| Available data |
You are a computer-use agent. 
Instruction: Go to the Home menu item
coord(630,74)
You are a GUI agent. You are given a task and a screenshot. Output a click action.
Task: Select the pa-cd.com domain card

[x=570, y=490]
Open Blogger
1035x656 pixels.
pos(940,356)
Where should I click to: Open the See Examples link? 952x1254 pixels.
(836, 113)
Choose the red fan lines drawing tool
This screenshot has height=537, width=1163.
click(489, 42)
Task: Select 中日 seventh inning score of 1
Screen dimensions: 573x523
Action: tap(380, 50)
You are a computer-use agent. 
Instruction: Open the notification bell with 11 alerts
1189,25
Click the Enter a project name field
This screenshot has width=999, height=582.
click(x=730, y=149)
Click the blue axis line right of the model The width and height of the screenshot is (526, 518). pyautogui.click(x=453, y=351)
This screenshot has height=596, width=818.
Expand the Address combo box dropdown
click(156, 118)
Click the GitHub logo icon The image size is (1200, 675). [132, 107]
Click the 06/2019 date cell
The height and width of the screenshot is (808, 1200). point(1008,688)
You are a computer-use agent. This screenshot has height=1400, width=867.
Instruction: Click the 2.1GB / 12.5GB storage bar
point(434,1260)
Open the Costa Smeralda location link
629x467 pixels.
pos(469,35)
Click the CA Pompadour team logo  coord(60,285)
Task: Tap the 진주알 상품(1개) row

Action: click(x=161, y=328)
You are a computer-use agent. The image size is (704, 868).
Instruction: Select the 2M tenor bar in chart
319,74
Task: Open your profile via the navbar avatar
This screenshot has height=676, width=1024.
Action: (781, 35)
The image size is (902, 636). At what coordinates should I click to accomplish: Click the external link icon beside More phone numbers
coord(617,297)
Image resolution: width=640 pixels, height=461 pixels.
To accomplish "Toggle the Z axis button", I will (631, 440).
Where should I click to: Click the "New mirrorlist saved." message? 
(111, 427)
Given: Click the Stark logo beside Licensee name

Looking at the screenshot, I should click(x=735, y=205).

| Exercise |
Go to the line with "Instruction: Click the" and set down that line and every line after it, through the end of the material above, word for word.

| Response to this exercise |
Instruction: Click the 2.1GB / 12.5GB storage bar
point(434,1260)
Open the Costa Smeralda location link
629x467 pixels.
pos(469,35)
Click the CA Pompadour team logo  coord(60,285)
Task: Tap the 진주알 상품(1개) row

Action: click(x=161, y=328)
You are a computer-use agent. The image size is (704, 868).
Instruction: Select the 2M tenor bar in chart
319,74
Task: Open your profile via the navbar avatar
This screenshot has height=676, width=1024.
Action: (781, 35)
The image size is (902, 636). At what coordinates should I click to accomplish: Click the external link icon beside More phone numbers
coord(617,297)
Image resolution: width=640 pixels, height=461 pixels.
To accomplish "Toggle the Z axis button", I will (631, 440).
Where should I click to: Click the "New mirrorlist saved." message? 
(111, 427)
Given: Click the Stark logo beside Licensee name

Looking at the screenshot, I should click(x=735, y=205).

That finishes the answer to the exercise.